26 DECEMBER 1947, Page 2

Mr. Bevan and the Doctors

Publication of the communications exchanged between the Minister of Health and the British Medical Association is a salutary reminder that the National Health Service Act comes into operation in little more than six months' time. That is a safe assumption, however the plebiscite to be taken by the B.M.A. on the Government's proposal goes. The service may begin with a skeleton and inadequate staff, but it is highly unlikely that so large a proportion of doctors will hold aloof that no `effective start can be made at all. But it is not in such terms that anyone can desire to discuss the inception of what should be a great and beneficent enterprise. A reasonable understanding on all essential points, which will enable the doctors to accept the new conditions if not with enthusiasm at any rate in a spirit of co-operation, should still be possible.
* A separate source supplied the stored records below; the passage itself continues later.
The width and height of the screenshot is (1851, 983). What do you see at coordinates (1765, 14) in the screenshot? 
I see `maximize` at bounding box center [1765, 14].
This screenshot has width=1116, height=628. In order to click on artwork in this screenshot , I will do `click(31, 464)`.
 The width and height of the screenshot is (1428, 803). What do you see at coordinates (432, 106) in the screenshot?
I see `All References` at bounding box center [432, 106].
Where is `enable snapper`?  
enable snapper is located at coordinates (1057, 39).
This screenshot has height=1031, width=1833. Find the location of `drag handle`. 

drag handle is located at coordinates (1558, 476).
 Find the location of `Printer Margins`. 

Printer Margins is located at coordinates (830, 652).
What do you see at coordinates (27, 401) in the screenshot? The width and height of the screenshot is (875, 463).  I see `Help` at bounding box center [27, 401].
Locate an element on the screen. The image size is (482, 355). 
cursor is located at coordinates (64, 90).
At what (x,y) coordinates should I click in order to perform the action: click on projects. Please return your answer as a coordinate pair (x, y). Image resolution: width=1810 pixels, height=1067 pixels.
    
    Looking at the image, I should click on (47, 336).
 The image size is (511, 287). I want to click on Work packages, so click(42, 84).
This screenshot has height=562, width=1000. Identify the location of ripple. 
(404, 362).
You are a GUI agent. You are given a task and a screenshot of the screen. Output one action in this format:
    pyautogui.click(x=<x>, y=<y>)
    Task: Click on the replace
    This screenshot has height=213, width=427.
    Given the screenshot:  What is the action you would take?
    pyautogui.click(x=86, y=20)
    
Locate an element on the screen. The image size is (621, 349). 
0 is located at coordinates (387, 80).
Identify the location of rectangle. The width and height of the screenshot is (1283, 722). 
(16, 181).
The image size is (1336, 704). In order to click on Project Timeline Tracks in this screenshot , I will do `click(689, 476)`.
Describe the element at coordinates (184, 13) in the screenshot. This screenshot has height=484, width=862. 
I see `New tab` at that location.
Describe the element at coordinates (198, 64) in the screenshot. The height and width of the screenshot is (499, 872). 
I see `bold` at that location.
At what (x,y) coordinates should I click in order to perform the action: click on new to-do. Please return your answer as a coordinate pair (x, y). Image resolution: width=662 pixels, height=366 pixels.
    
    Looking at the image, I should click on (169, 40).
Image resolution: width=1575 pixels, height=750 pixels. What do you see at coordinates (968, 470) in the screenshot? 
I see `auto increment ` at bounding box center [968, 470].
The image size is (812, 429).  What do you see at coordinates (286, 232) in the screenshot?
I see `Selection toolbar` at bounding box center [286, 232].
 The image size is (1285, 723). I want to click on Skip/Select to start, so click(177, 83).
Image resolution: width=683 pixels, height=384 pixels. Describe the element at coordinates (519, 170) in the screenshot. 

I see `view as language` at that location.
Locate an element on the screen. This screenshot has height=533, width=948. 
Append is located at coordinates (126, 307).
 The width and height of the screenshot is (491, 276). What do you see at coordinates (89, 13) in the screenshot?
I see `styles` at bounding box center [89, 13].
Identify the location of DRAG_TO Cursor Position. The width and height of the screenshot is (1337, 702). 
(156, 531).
The importance of the differences must not be exaggerated. Financially the doctors will have little to complain of. The small basic salary of k300 a year— which is, without any real justification, attacked as the first step towards a salaried State service—will be very useful to the young doctor starting practice for the first time. As to conditions still in dispute, it is plain that publicly remunerated practices must not be bought and sold, and the compensation to existing practitioners on that head is fully adequate. The doctors' demand that they should be allowed to appeal to the courts in the event of what they consider unjust dismissal could be conceded without harm to anyone—though the aggrieved practitioner would find the machinery provided in the Bill less costly, more human and at least equally just. The diffi- culty about the dissolution of partnerships is genuine, but the B.M.A., while objecting to the terms in the Bill, do not propose an alternative. Here agreement should surely be possible without postponing the clarification of the Bill till litigation provides a ruling. The present tension between the B.M.A. and the Ministry is disturbing. It can only be hoped that the discussions which must take place on details of administration will do something to diminish it.